不过,将“五五宪草”中关于“中华国族”的表述和承认国内各民族存在的事实,仅仅归结为孙科、陈长蘅等立法院人士或者孙科一系的坚执之果,恐怕还过于简单。事实上,20世纪30年代中后期,国民党高层内部,在要不要承认国内各少数民族的“民族”身份问题上,意见始终是分歧不定、缺乏强有力共识的。类似孙科之思想者,还有多人。以冯玉祥的有关思想为例,1935年前后,他就受苏俄民族政策影响较大,主张承认少数民族的“民族”身份,并著文公开批评国民政府的边疆政策无异于愚弄“边疆民族和人民”,呼吁“对于各民族的待遇一律平等而优待,绝不加以歧视”。[98]而当时他不仅与孙科一道,同为国民党五届一中全会中央执行委员会的常委之一,还是国民军事委员会的副委员长,次年又与孙科一道,共同列名为国民党五届二中全会的九名主席团成员。不仅如此,甚至于国民党的五全大会正式通过的宣言,也令人惊异地包含了公开承认少数民族之“民族”名义的内容,据说其草拟者竟然还是一年前公开反对这一观点的戴季陶其人,而国民党元老于右任和张继,也联署表示了支持。他们的意思:一是承认现存各民族名义,二是各民族参政应纳入地区范围,而不以民族为单位。在此前提下,可以享受特殊待遇、适当增加代表名额等。[99]这一改变,可能与华北危机之后国民党逐渐明确的“联苏抗日”之外交策略,不无一定关系。而蒋介石个人,即便当时不愿意接受少数民族为“民族”,至少对“五五宪草”中的总纲第五条以及五全大会宣言中的有关表述,也还是一度给予了容忍。
值得注意的是,同承认国内各少数民族的“民族”身份相一致,这一时期,强调各民族政治上不可分离的整体概念——“国族”之使用,在国民党的官方文件中也越来越多。据笔者的阅读印象,大约在1931年“九一八”事变之后,“国族”一词已不断地出现在国民党的官方文书里,1935年时已经是相当正规而不容忽视了。
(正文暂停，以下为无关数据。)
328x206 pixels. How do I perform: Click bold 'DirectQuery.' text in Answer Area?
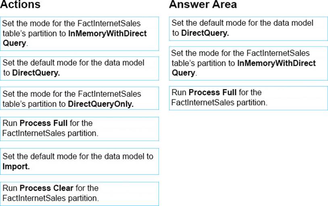point(205,33)
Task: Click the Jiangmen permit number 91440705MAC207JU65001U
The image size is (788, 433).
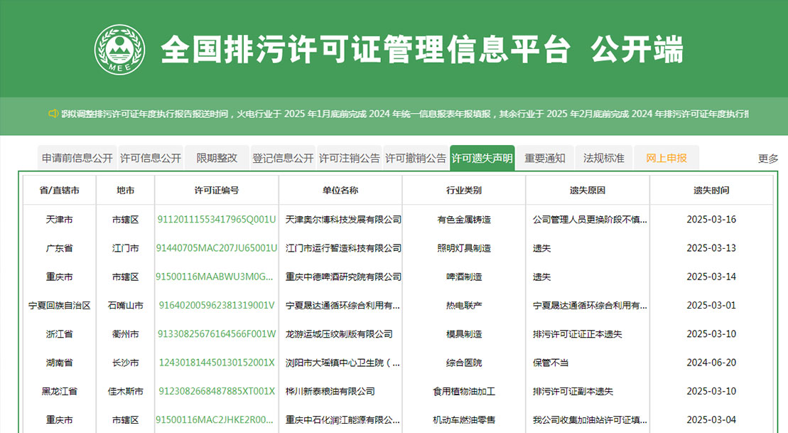Action: tap(217, 248)
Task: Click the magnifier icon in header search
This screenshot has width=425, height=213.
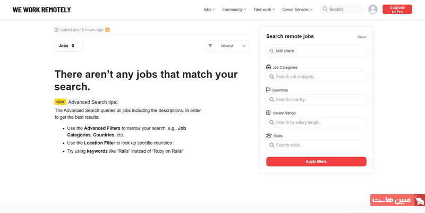Action: [325, 9]
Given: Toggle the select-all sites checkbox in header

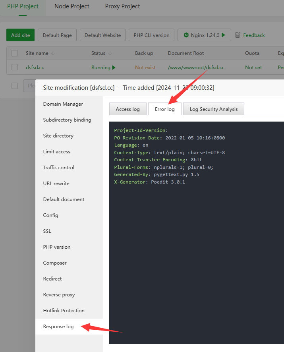Looking at the screenshot, I should click(x=15, y=53).

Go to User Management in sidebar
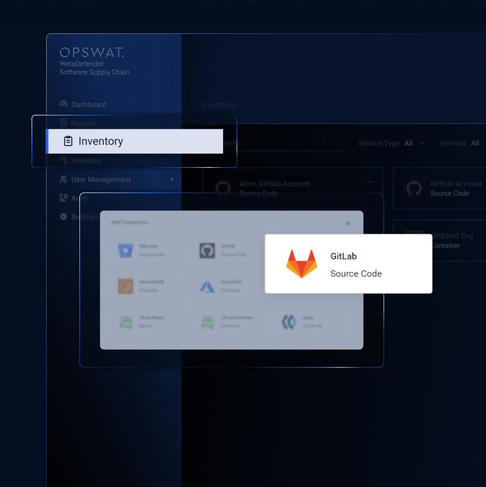click(x=100, y=179)
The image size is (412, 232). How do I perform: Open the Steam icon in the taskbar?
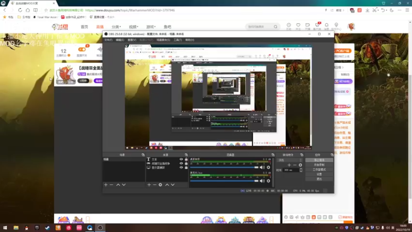[47, 228]
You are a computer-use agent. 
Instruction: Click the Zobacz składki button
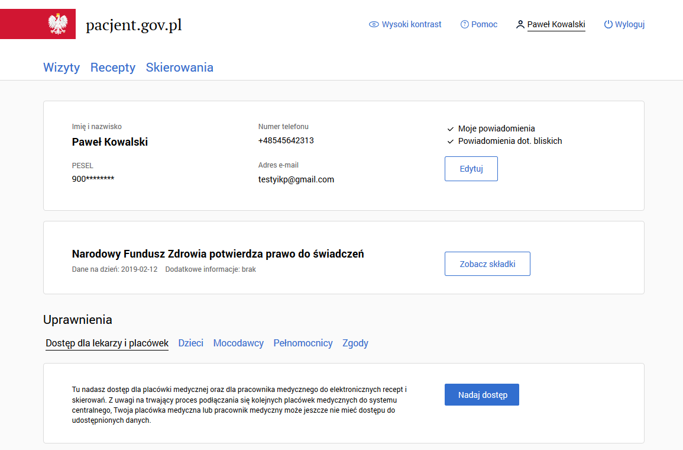tap(487, 264)
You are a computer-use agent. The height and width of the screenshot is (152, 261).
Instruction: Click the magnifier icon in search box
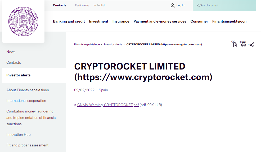coord(198,6)
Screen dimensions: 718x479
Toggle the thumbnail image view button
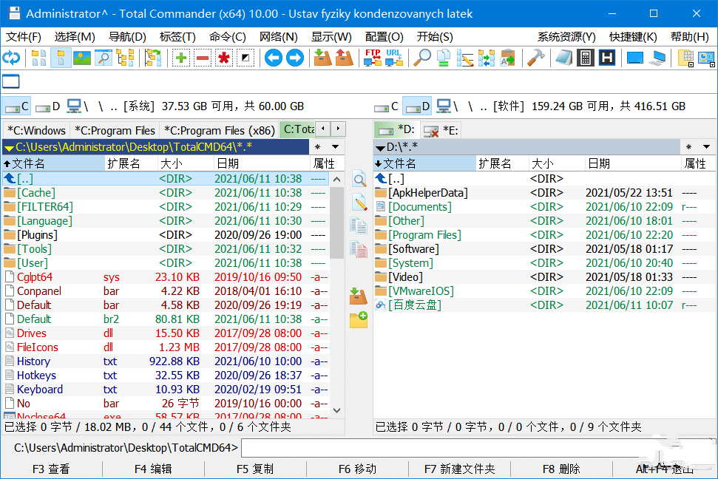[82, 58]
如国民党五大宣言及其五届一中全会重要决议案里,就都反复使用了“国族”概念,前者宣称“吾人必须团结四万万人民为一大国族,建设三民主义强固之国家”,“重边政、弘教化,以固国族而成统一”,特别强调“必须扶助国内各民族文化经济之发展,培养其社会及家族个人自治之能力,尊重其宗教信仰与社会组织之优点,以期巩固国家之统一,增进国族之团结”;后者则要求党员“团结国族,共赴国难……增进边区人民国家民族之意识”,等等。“国族”概念在国民党政治话语中的时兴,不管与孙科本人地位的提升与思想倾向有无关联,都肯定为他在宪法草案的起草中直接使用“中华国族”概念并得到认可,创造了条件。
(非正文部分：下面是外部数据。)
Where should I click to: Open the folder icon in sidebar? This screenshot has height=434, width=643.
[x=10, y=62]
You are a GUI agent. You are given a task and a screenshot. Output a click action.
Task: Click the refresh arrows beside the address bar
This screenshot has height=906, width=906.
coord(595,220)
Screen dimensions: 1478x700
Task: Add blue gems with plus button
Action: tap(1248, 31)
1937年,青年党骨干常乃惪发表《国族的血》一文。这位崇尚国家主义的著名学者,在抗战时期已很喜欢使用“国族”一词,而在此文中,他还迅速而敏感地把握到“五五宪草”里采用“国族”概念和“中华国族”表述的特殊意义,并予以积极的解读:
中国今日已经超越了民族社会时代而逐渐进到国族社会的建设时代。最近立法院的中华民国宪法草案,明定国族与民族的区别,实在是一件比较进步的认识。但是在中华国族的轮廓之内,依然有汉满蒙回藏苗夷各民族的单位存在着,这些民族在事实上不能分离而各自建设一独立的国族……[100]
1938年3—4月,国民党召开临时全国代表大会,其对“民族主义”进行重新解释时,也特别强调“中国境内各民族,以历史的演进,本已融合而成为整个的国家”。[101]可见依然在“国族”概念之下,承认国内各少数民族存在的事实。